Quelques mots de vocabulaire maçonnique anglais

Un article proposé par le frère Patrick Buffe de Meridian 4106, Londres.

A propos de quelques mots du vocabulaire Maçonnique anglais et de leur traduction en français

 

Il existe, dans le rituel Emulation en anglais, un certain nombre de mots énigmatiques, appartenant exclusivement au vocabulaire maçonnique, qui sont sortis depuis longtemps du vocabulaire courant et actuellement incompris par la majorité des locuteurs anglophones. Certains de ces mots, comme Tyler, sont compris de tous les Frères, d’autres ne sont compris que par les maçons qui ont travaillé leurs rituels, comme, par exemple, cable-tow, enfin certains demeurent de sens indécis, voire de prononciation peu assurée.

Parmi cette dernière catégorie, on étudiera aujourd’hui, Hele, Cowan et Mysteries.

HELE:

Dans le rituel Emulation en anglais ce mot possède plusieurs occurrences dont les plus remarquables sont l’ « obligation solennelle » de l’Apprenti et la première section de la première lecture de ce grade. Ainsi, le texte original dit :

 - Solemn obligation :
  “….sincerely and solemnly promise and swear, that I will always hele (pronouced hail), conceal, and never reveal any part or parts, point or points of the secrets or mysteries of or belonging to Free and Accepted Masons in Masonry…”
« ..sincèrement et solennellement, je promets et je jure, que toujours je Hele, cacherai et jamais ne révèlerai aucune partie ou parcelle.. ».

- Lecture :
Q- Will you give me the perfects points of your entrance?
A-Give me the first, I will give you the second.
Q-I hele
A-I conceal
Q-What do you wish to conceal
A-All secrets and mysteries of or belonging to Free and Accepted Masons in Masonry.
Q-Voulez-vous me donner les points parfaits de votre admission ?
R-“Donnez moi le premier, je vous donnerai le second.
Q Je Hele
R- Je cache ».

En exergue à cette étude, soulignons deux faits importants qui la motivent :

-1) Nos frères anglophones n’ont aucune certitude quant à l’origine, la signification réelle et même la prononciation exacte de ce mot. Nous verrons pourquoi. Aussi, cela donne lieu à une abondante littérature, études et discussions, en particulier sur l’assonance « Hele, conceal and never reveal » laissant toute liberté aux loges de faire un choix parmi les hypothèses retenues.

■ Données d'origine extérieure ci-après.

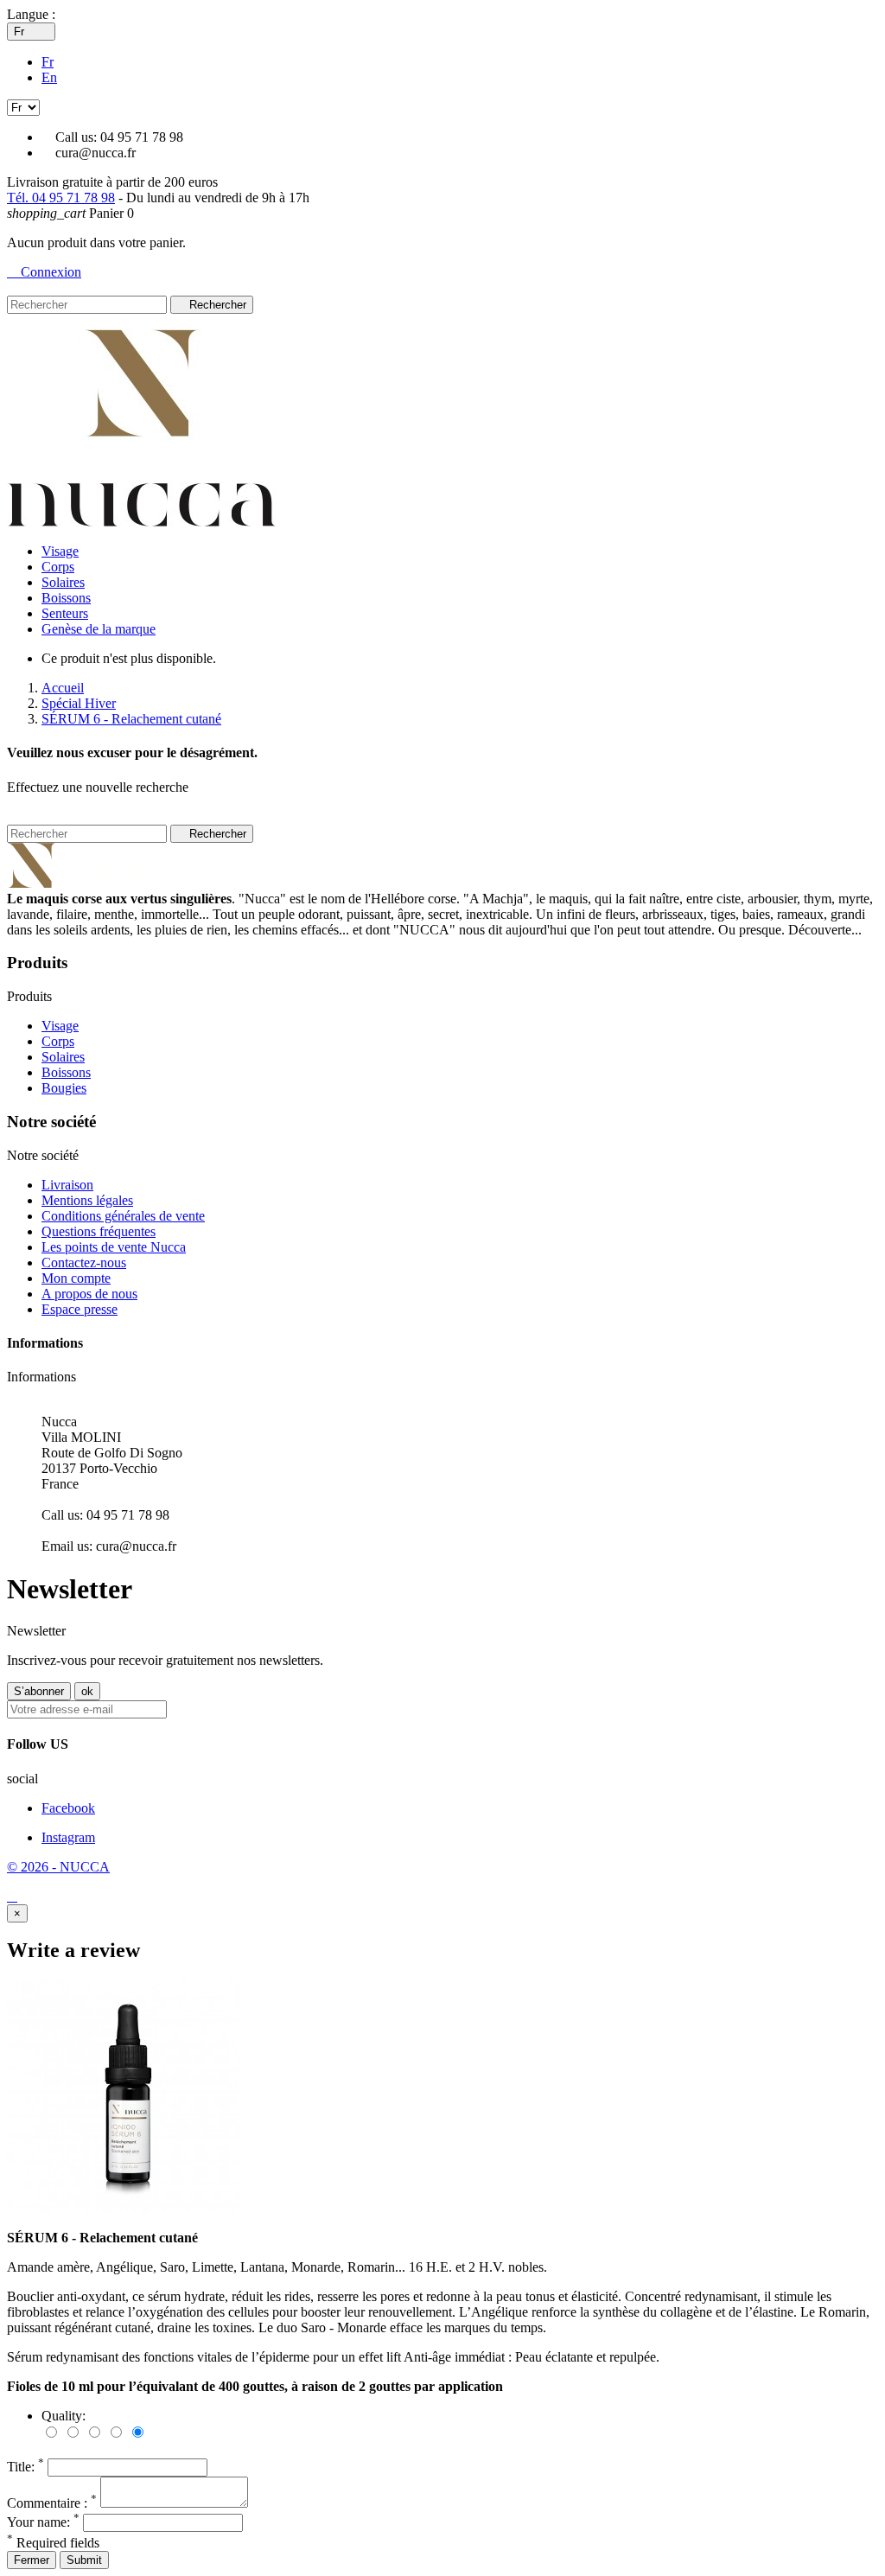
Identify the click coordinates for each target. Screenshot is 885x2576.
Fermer (31, 2560)
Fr (47, 61)
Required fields (53, 2542)
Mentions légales (87, 1200)
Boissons (66, 597)
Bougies (63, 1088)
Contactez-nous (83, 1262)
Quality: (63, 2415)
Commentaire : (52, 2503)
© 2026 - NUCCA (58, 1866)
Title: (25, 2466)
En (49, 77)
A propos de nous (89, 1293)
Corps (57, 566)
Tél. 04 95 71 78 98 (61, 197)
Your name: (43, 2522)
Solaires (63, 582)
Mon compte (76, 1278)
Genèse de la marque (98, 629)
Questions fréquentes (98, 1231)
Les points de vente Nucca (113, 1247)
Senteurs (64, 613)
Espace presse (79, 1309)
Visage (60, 551)
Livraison (67, 1184)
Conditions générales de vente (123, 1215)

-2) La perplexité de nos frères anglais a eu comme résultat des traductions en français un peu hasardeuses, au moins dans celles que j’ai consultées,  « je tais » étant inexacte et « je vous salue » erronée.

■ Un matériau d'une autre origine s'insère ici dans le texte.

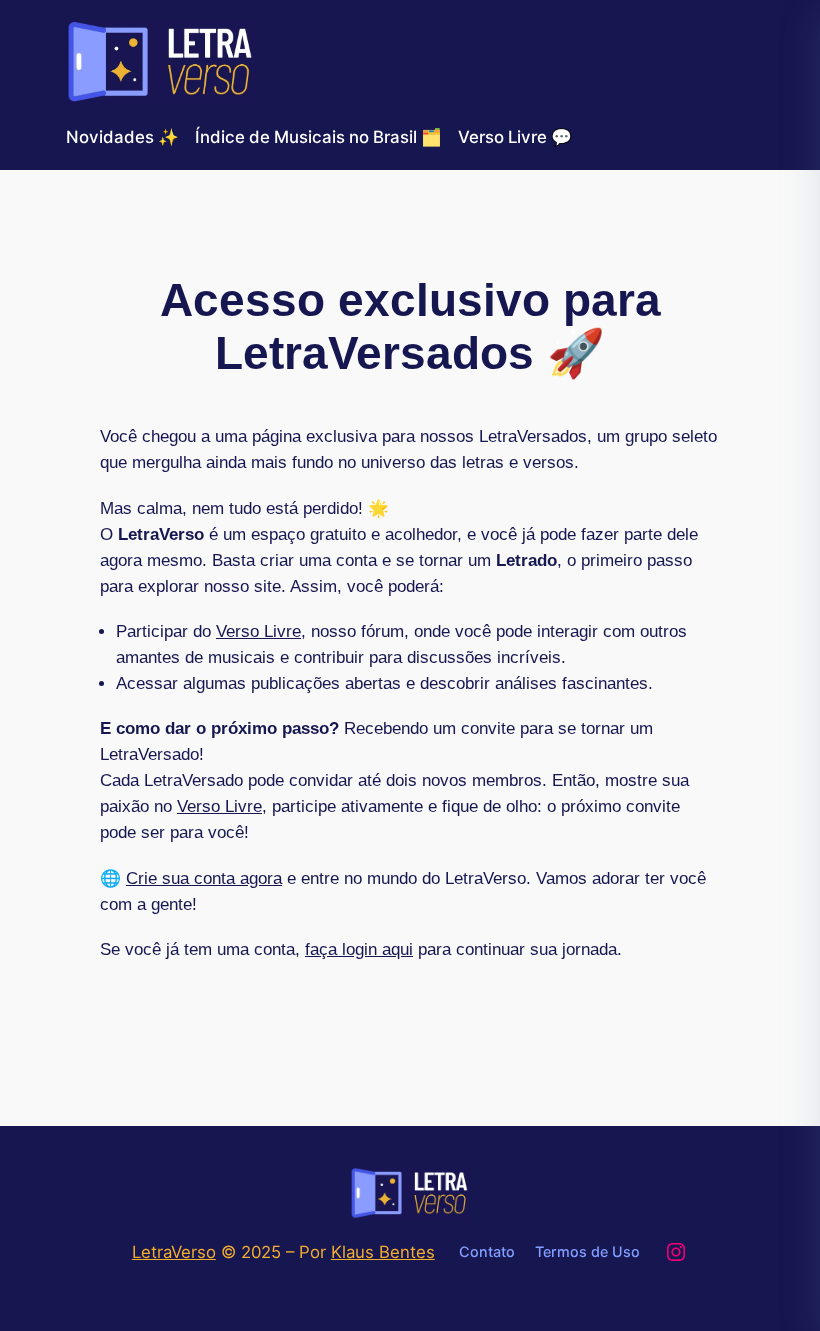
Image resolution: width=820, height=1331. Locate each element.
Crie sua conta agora (204, 878)
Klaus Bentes (383, 1252)
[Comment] (20, 17)
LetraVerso (174, 1252)
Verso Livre (258, 631)
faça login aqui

La première mention du mot, "hele" se trouve dans le Cooke MS. (c. 1400-1410)  : “he can hele the councelle [=counsel] of his felows in logge [=lodge] and in chambere [=chamber]”, la combination des mots  "hele," "conceal" et "reveal," apparait pour la première fois dans Samuel Prichard  Masonry Dissected (1730): "I will Hail and Conceal, and never Reveal....".  Des variations sont trouvées, ensuite, dans les anciens manuscrits : « to heill and conceall ..." (The Edinburgh Register House MS., 1696); "... Hear & Conceal ..." (The Chetwode Crawley MS., c. 1700); "... Heal and Conceal or Conceal and keep secrett ..." (The Sloane MS., c. 1700); "... to hear & Conseal ..." (The Kevan MS., c.1714-1720); "... Hear and Conceal..." (The Grand Mystery of Free-Masons Discover'd, 1724); "... Hide & conceal ..." (Institution of Free Masons, c. 1725); "... heal & conceal..." (The Wilkinson MS., 1727);  "... always hail, conceal, and never will reveal ..." (Three Distinct Knocks, 1760);  et enfin "... always hale, conceal, and never reveal ..." (Jachin and Boaz, 1762). Comme on peut le voir, l’orthographe de ce mot est assez variable, mais il est souvent accolé avec “conceal” et reveal” formant une assonance rendue en français, le plus souvent par : “Je tairai, cacherai et jamais ne révèlerai” ce qui n’est pas tout à fait exact, comme nous allons le voir.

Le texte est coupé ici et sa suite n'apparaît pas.